--- Begin TEXT PASSAGE ---

Big Sky Brewing Co. Reaches Drinking Age, Keeps Having Fun

This article first appeared in the June/July edition of the Rocky Mountain Brewing News.  Look for it at your favorite breweries and bars, or subscribe here.

Big Sky Brewing Co. Reaches Drinking Age

Twenty-one years after beginning their first brew, one thing remains clear: brewing Montana’s most recognizable beer remains as fun as it is successful for co-owners Neal Leathers and Bjorn Nabozney at Big Sky Brewing Co.

Big Sky Brewing Co. Photo Credit: Alan McCormick

Big Sky Brewing Co. Photo Credit: Alan McCormick

Leathers, Nabozney and Brad Robinson started Big Sky in 1995, in part as a way for the three friends to stay in Missoula, Montana.  Their idea was big from the start.

Big Sky’s business plan, born out of Nabozney final project for his finance degree at the University of Montana, called for distribution to half the U.S.  They installed a 30 bbl brewhouse and two 60 bbls fermenters just off downtown Missoula years before “craft” was an adjective applied to beer.

They swore off cascade hops, a variety used in the majority of beers at the time. Instead, they set about brewing balanced, more English-style beers featuring healthy doses of East Kent Golding hops.

The beers picked up whimsical names like Moose Drool Brown Ale and Pygmy Owl Itty Bitty IPA. The labels feature artwork created by Nabozney’s mother. The current facility, built near Missoula’s airport in 2002 with enough land to host a summer concert series, accommodated Big Sky’s move into bottles and eventually cans.

--- End TEXT PASSAGE ---
--- Begin PROVIDED INFORMATION ---

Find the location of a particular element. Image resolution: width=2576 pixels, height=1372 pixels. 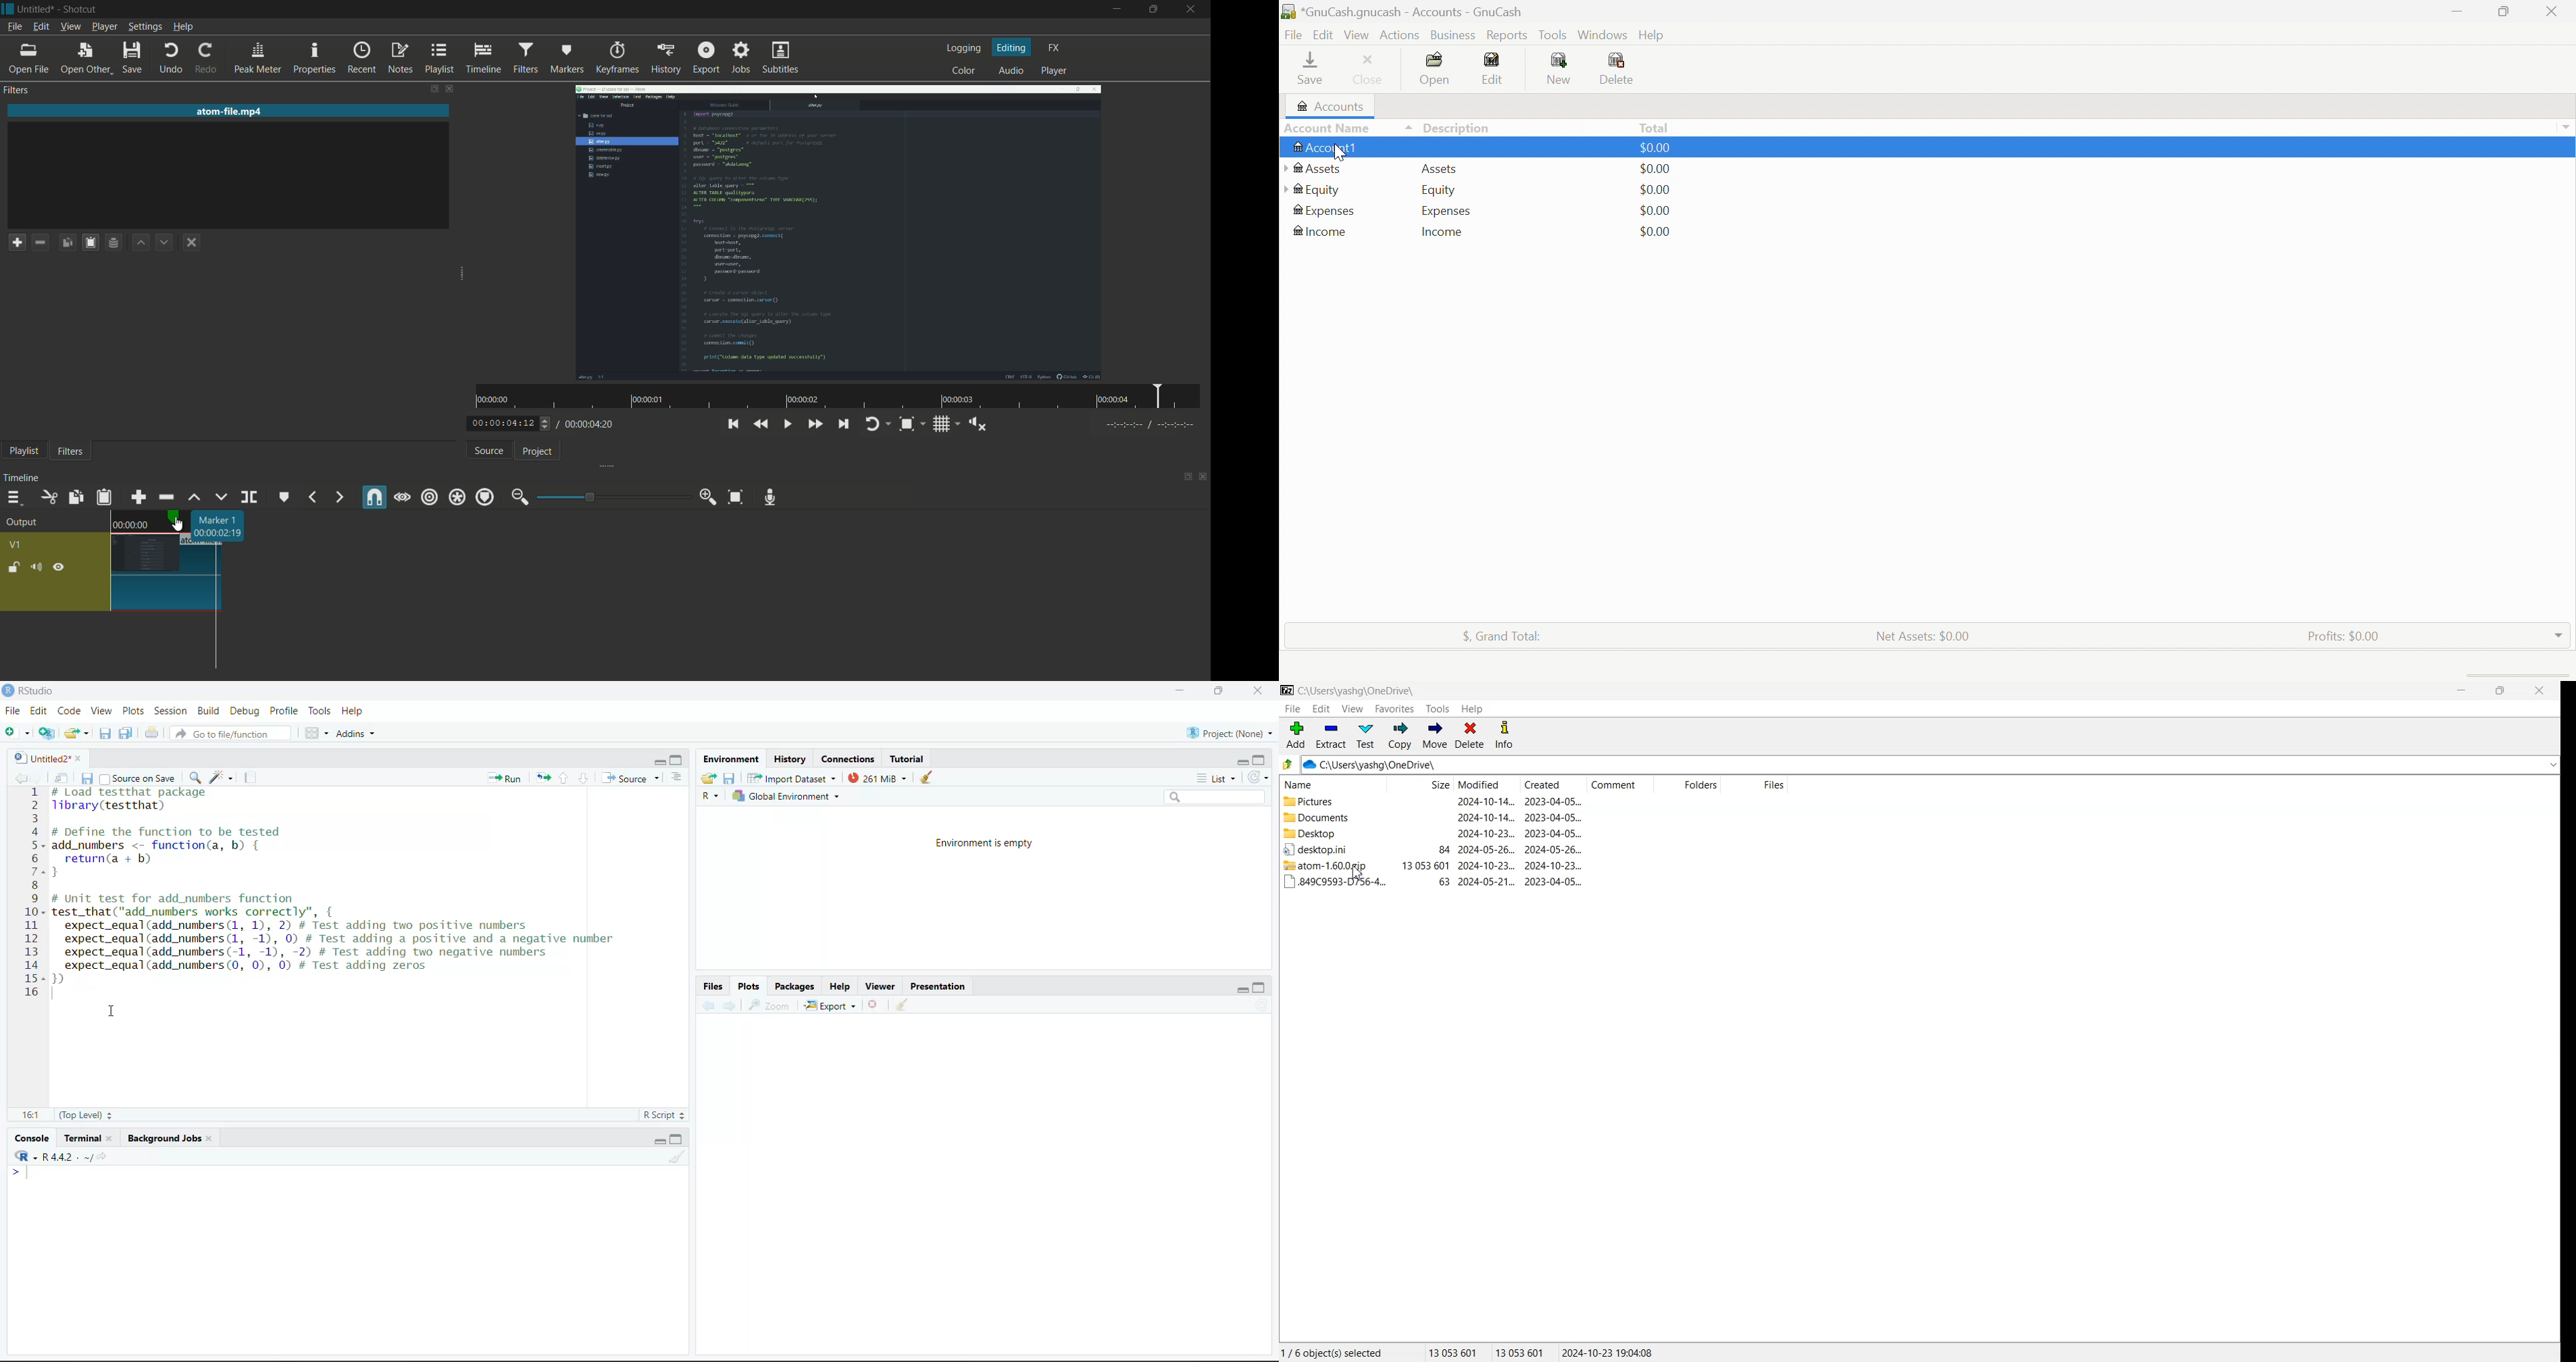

--- End PROVIDED INFORMATION ---
--- Begin PROVIDED INFORMATION ---

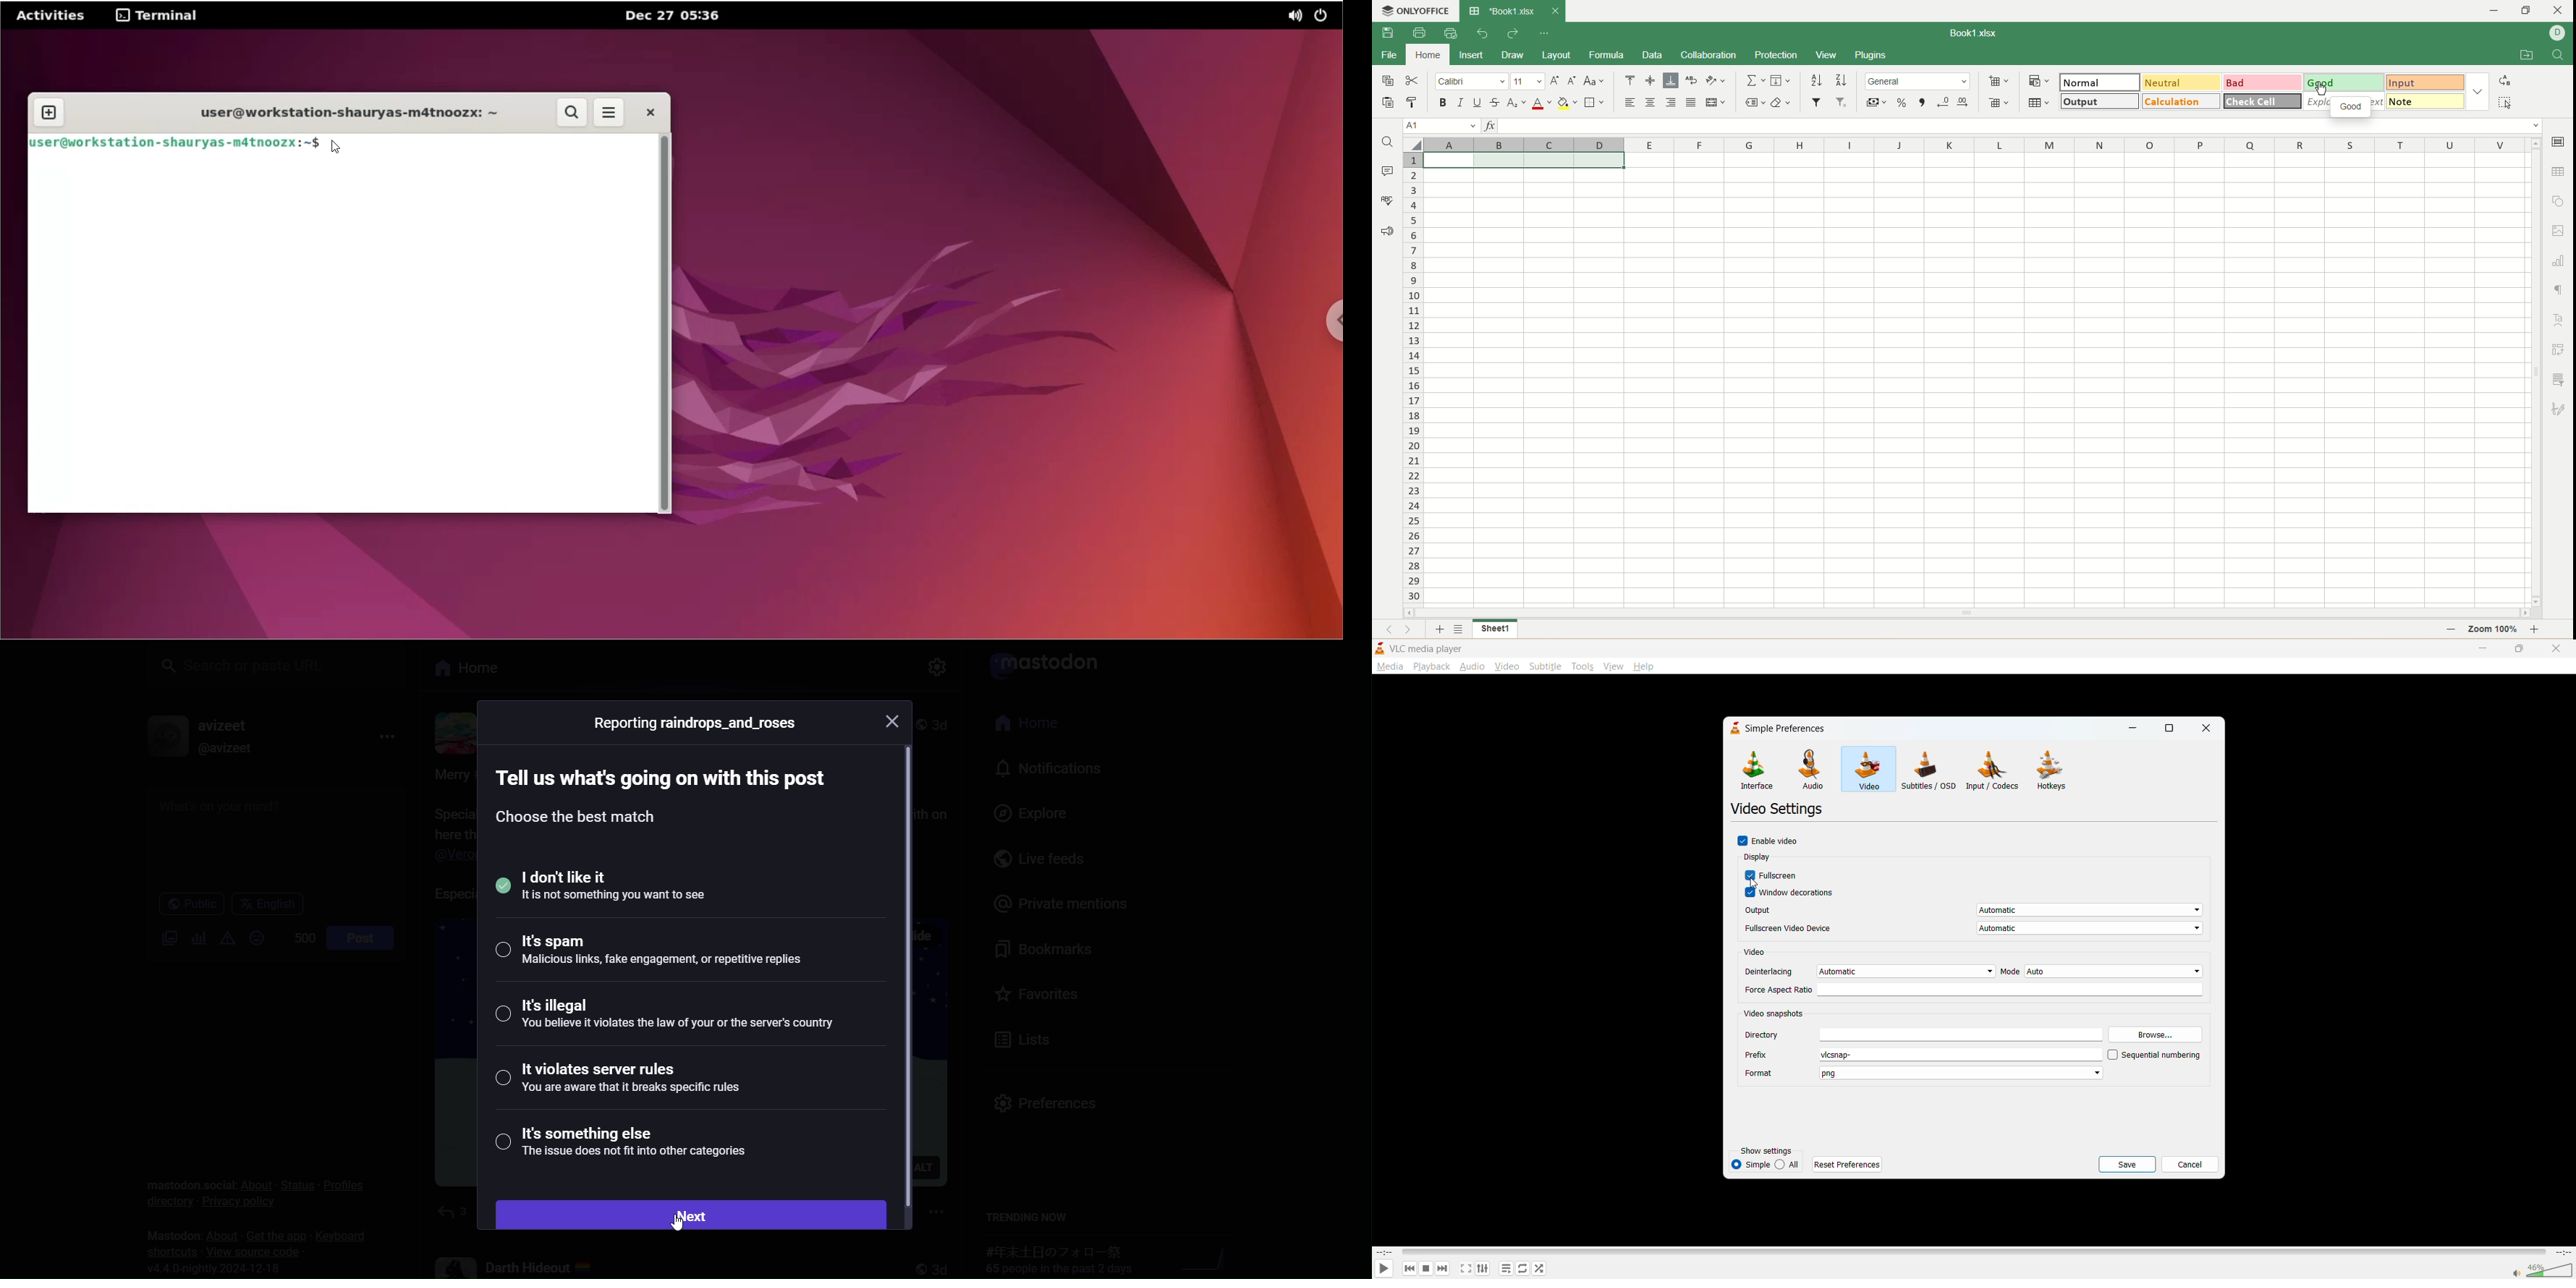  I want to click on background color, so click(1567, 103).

--- End PROVIDED INFORMATION ---

§ WHAT TO DO
#1 Please list every person named in the Big Sky Brewing article.
#2 Extend the Big Sky Brewing article with a few more paragraphs that pick up after its final sentence.

§ REPLIES
#1 Neal Leathers, Bjorn Nabozney, Brad Robinson, Alan McCormick

#2
Now distributed to 24 states, Canada, South Korea and Australia, Leathers, Nabozney and the whole Big Sky team are ready to celebrate reaching drinking age.

Cracking into the Craft

A born salesman, Nabozney had a good sense of the hard work it would take to break into the beer scene in the mid-1990s.  “I was working on that for two years before we even had any beer to sample,” he explains. “We had t-shirts, we were hanging signs in bars. We wanted to establish a presence and were generating recognition before we even had the beer. We were telling the story, long before we had the beer.”

Bjorn Nabozney in Big Sky's Brewhouse. Photo Credit: Alan McCormick

Bjorn Nabozney in Big Sky’s Brewhouse. Photo Credit: Alan McCormick

Yet, finding a market for beer that had not been brewed was no simple task.  “It was really a hard thing,” says Nabozney. “I got called so many names going into bars initially. Missoula was friendly and was on course. But elsewhere, there was a lot of resistance.  Bars had three tap handles.  Four if you were lucky.  To get one of those was pretty prized.”

Accounts in hand, business still started out with a near flop. Big Sky’s first beer, the short- lived Whistle Pig Red Ale, was an “ahead-of-its-time” hoppy red ale according to Nabozney.  But the first batch was significantly under-carbonated when it left the brewery.

“We caught it soon enough,” says Nabozney while laughing at the memory. “We got it back and fortunately had our second batch already in play and got our carbonation adjusted. We pretty much had no idea what we were doing at that point.”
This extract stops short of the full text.